Welcome to the m3 crowd,
Route 66


----------



## mmchargue (Oct 30, 2003)

*'04 on the boat also*

Waiting painfully for my '04 Alpine WHite on Cinnamon, SMG, PRemium, 19's, H/K, Xenon, alum...

I have about three weeks left and I am getting antsy already....maybe that is why I am on here instead of working...Damn it...I find it hard to be in a bad mood about anything, as I know the goods are coming soon...

-mike


----------



## Lori (Sep 21, 2002)

You think the waiting is hard now, just wait untill it's at the VPC and you have no idea when the dealer will finally call to tell you it's ready. BTW, Alpine White is a great M3 color and aluminum trim rocks!


----------



## LIL RAJA (Feb 27, 2002)

lori,
U r in VA right? PM me if you want to meet up with 10 or 15 more M3 owners in the area for our weekly meet.

raja


----------



## glaws (Feb 21, 2002)

My goodness Lady, have you not heard from your dealer yet??


----------



## Lori (Sep 21, 2002)

My car is still at the VPC. And I am missing all the beautiful driving weather. Build date delays, slow boats and now this. I'm worried.



glaws said:


> My goodness Lady, have you not heard from your dealer yet??


----------



## glaws (Feb 21, 2002)

Lori said:


> My car is still at the VPC. And I am missing all the beautiful driving weather. Build date delays, slow boats and now this. I'm worried.

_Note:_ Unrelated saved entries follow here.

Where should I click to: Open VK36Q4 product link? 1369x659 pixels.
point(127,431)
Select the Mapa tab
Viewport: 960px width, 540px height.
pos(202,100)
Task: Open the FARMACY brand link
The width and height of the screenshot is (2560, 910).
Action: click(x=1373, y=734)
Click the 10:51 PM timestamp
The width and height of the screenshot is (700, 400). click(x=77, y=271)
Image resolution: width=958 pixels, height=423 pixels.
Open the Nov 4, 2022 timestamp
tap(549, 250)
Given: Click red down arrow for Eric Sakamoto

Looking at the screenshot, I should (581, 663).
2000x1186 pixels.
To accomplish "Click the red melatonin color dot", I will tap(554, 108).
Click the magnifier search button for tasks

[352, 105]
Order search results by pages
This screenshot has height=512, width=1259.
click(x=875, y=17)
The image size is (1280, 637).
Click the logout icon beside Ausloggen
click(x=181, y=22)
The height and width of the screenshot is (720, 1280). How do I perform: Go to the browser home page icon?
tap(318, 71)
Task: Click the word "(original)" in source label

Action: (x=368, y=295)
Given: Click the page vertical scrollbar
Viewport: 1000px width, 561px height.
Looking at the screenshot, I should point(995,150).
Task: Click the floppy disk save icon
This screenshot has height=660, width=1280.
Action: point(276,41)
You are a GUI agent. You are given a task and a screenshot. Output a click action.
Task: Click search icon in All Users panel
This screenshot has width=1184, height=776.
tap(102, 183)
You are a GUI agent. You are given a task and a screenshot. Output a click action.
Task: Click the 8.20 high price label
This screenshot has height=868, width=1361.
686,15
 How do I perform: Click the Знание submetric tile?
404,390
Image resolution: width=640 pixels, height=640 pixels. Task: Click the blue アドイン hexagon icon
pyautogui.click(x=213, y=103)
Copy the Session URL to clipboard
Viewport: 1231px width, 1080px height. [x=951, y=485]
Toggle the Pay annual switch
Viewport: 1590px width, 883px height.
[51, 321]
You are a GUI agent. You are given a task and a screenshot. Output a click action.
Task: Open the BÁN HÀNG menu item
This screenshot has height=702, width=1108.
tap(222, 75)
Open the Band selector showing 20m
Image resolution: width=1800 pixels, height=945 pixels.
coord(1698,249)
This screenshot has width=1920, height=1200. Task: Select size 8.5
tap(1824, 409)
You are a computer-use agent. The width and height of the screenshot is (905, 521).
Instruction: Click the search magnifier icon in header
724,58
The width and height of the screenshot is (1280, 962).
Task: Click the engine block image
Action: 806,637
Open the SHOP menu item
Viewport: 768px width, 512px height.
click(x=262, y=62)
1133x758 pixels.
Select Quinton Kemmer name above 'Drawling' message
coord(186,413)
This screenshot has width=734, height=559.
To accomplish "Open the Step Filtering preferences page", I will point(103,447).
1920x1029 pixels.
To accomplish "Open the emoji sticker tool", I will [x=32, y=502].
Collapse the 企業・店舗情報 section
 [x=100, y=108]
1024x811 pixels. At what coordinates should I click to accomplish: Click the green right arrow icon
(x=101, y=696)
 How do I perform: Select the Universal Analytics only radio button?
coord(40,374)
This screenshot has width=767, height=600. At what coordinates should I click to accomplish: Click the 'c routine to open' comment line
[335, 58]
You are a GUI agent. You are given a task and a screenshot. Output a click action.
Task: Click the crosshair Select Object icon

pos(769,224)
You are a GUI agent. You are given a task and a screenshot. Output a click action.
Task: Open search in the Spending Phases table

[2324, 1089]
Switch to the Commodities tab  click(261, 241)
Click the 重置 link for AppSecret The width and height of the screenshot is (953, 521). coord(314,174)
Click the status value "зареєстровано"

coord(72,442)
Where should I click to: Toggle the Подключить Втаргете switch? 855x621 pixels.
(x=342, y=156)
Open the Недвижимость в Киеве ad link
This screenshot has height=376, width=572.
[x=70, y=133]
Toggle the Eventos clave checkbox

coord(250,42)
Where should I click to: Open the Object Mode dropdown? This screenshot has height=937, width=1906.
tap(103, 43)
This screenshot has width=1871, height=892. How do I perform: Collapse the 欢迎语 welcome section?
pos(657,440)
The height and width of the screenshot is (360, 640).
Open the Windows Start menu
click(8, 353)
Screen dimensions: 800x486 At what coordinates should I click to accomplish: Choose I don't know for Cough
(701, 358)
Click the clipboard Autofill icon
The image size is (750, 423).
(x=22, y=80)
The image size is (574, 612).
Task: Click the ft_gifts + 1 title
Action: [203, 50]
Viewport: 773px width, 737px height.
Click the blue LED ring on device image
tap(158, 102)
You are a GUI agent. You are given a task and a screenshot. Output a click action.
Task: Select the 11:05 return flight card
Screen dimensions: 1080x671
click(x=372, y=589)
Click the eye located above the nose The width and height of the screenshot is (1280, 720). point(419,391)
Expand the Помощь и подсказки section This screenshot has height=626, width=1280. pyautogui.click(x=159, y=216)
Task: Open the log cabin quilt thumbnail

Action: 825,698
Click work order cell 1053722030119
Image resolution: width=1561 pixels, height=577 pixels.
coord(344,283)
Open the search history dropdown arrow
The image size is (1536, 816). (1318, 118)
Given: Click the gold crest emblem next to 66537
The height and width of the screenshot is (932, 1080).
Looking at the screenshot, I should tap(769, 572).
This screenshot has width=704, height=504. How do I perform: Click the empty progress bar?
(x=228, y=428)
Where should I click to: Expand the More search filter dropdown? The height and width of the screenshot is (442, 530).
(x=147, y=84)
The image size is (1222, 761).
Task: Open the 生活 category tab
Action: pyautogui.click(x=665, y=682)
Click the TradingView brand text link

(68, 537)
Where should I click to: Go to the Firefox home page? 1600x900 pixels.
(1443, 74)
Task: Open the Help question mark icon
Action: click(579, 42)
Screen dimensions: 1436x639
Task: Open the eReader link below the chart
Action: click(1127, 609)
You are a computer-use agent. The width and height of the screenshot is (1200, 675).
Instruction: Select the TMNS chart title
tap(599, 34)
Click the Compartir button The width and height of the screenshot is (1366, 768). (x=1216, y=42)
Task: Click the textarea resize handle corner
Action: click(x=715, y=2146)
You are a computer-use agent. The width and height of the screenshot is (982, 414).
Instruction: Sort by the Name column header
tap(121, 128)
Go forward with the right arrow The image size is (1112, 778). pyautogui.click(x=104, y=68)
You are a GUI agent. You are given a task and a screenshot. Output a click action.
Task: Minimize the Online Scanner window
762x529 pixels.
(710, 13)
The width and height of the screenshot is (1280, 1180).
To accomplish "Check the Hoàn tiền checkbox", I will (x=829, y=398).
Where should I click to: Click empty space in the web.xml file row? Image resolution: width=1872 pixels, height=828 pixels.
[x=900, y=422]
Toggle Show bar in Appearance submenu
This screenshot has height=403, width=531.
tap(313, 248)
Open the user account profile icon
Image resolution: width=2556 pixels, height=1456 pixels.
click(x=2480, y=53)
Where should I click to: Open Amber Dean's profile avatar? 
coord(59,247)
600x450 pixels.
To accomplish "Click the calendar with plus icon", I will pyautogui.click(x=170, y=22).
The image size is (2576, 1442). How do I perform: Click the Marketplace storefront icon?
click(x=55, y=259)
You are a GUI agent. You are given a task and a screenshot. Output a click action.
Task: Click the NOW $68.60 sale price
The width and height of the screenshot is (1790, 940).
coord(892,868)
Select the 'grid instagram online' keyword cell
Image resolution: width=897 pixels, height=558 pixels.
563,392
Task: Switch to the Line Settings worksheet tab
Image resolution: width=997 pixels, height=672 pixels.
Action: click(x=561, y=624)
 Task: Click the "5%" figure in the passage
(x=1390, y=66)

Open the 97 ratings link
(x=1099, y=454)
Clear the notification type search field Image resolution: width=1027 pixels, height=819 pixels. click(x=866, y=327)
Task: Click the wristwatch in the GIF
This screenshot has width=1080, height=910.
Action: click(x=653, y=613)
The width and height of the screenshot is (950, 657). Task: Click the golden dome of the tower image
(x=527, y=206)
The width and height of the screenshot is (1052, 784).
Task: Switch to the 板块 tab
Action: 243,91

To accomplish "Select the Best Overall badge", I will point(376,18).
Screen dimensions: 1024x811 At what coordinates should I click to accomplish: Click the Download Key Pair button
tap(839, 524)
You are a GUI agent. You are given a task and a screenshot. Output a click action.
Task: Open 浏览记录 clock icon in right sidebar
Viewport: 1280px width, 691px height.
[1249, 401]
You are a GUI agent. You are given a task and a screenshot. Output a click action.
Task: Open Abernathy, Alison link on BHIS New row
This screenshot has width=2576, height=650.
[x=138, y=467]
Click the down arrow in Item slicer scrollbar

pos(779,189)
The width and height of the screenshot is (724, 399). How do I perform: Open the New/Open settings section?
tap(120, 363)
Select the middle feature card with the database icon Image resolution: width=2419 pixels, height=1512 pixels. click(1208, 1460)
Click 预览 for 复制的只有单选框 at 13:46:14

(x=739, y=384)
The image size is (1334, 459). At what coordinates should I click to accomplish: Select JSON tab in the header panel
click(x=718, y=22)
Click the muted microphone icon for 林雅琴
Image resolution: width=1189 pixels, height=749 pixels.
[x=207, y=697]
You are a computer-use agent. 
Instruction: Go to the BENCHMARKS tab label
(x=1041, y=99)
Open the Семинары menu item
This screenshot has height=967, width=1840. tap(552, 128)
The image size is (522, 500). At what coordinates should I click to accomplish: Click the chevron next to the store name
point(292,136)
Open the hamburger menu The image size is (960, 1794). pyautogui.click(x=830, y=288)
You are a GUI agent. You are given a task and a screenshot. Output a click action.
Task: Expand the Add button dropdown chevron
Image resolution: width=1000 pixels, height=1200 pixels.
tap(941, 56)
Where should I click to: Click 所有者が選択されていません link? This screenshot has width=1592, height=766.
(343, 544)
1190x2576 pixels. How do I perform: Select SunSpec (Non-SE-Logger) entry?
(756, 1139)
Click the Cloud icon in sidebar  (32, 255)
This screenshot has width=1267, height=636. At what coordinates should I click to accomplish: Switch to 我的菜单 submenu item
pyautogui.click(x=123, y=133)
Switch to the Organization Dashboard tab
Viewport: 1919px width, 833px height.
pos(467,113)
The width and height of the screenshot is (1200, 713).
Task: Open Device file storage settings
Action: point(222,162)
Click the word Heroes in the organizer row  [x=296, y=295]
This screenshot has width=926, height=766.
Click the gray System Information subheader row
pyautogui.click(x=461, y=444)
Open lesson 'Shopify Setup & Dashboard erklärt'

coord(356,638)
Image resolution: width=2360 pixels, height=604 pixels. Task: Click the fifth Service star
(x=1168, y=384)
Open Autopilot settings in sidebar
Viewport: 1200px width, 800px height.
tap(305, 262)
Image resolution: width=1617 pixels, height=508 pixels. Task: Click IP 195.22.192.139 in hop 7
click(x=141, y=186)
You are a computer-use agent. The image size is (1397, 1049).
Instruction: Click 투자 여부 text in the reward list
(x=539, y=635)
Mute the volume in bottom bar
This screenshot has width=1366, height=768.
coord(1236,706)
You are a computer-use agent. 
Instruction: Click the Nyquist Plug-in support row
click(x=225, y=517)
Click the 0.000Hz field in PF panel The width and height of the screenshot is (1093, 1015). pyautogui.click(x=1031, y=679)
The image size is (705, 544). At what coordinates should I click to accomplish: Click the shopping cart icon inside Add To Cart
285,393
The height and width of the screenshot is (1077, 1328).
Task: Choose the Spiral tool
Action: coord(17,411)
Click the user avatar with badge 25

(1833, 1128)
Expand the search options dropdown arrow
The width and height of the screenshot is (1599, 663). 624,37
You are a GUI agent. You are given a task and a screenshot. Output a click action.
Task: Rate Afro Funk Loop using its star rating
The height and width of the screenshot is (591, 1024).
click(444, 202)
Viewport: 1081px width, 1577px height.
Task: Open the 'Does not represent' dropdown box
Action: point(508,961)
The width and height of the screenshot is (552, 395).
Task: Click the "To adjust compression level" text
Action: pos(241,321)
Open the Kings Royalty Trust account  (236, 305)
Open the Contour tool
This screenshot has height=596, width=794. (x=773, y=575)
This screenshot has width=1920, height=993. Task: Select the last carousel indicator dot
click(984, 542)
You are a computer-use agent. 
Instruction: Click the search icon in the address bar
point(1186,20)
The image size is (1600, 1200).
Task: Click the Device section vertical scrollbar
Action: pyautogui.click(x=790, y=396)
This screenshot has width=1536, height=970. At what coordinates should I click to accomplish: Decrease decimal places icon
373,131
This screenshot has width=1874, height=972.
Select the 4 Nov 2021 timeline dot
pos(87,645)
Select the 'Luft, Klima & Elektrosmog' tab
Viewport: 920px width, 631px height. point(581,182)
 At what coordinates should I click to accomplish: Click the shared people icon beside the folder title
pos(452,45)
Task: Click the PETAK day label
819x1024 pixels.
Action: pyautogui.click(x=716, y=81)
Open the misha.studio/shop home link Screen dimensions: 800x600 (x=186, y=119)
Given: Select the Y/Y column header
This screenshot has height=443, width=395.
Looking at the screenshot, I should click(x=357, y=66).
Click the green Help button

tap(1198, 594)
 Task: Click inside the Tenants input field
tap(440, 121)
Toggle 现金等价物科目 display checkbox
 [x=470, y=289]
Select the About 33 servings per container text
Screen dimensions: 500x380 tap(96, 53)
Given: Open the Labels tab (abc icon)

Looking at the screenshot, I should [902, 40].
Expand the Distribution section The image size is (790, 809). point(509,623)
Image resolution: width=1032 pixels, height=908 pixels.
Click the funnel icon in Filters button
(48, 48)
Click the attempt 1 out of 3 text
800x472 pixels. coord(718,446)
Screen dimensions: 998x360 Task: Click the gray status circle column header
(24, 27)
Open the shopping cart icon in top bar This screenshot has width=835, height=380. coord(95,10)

Nahhhhh, no need to be worried. I have heard of VPC delays due to a bad "BMW Assist" module that had to be replaced. Perhaps yours is just caught up in that.


----------



## Lori (Sep 21, 2002)

Has anyone elses ordered cars been stuck at the VPC for the past 2 weeks?


----------



## glaws (Feb 21, 2002)

Lori said:


> Has anyone elses ordered cars been stuck at the VPC for the past 2 weeks?


I am told that the BMWUSA owners circle might have some info. Or, have you talked to your sales person and asked them to call the VPC?
It's tough to get this close and still not know nothin!!


----------



## m3again (Aug 12, 2003)

The M3 I ordered was at the VPC for over 2 weeks. And they never bothered to explain why, even though I asked and made it clear that I needed an explanation or I wasn't going to pick up my 5th new BMW. That's why someone else is driving that car now.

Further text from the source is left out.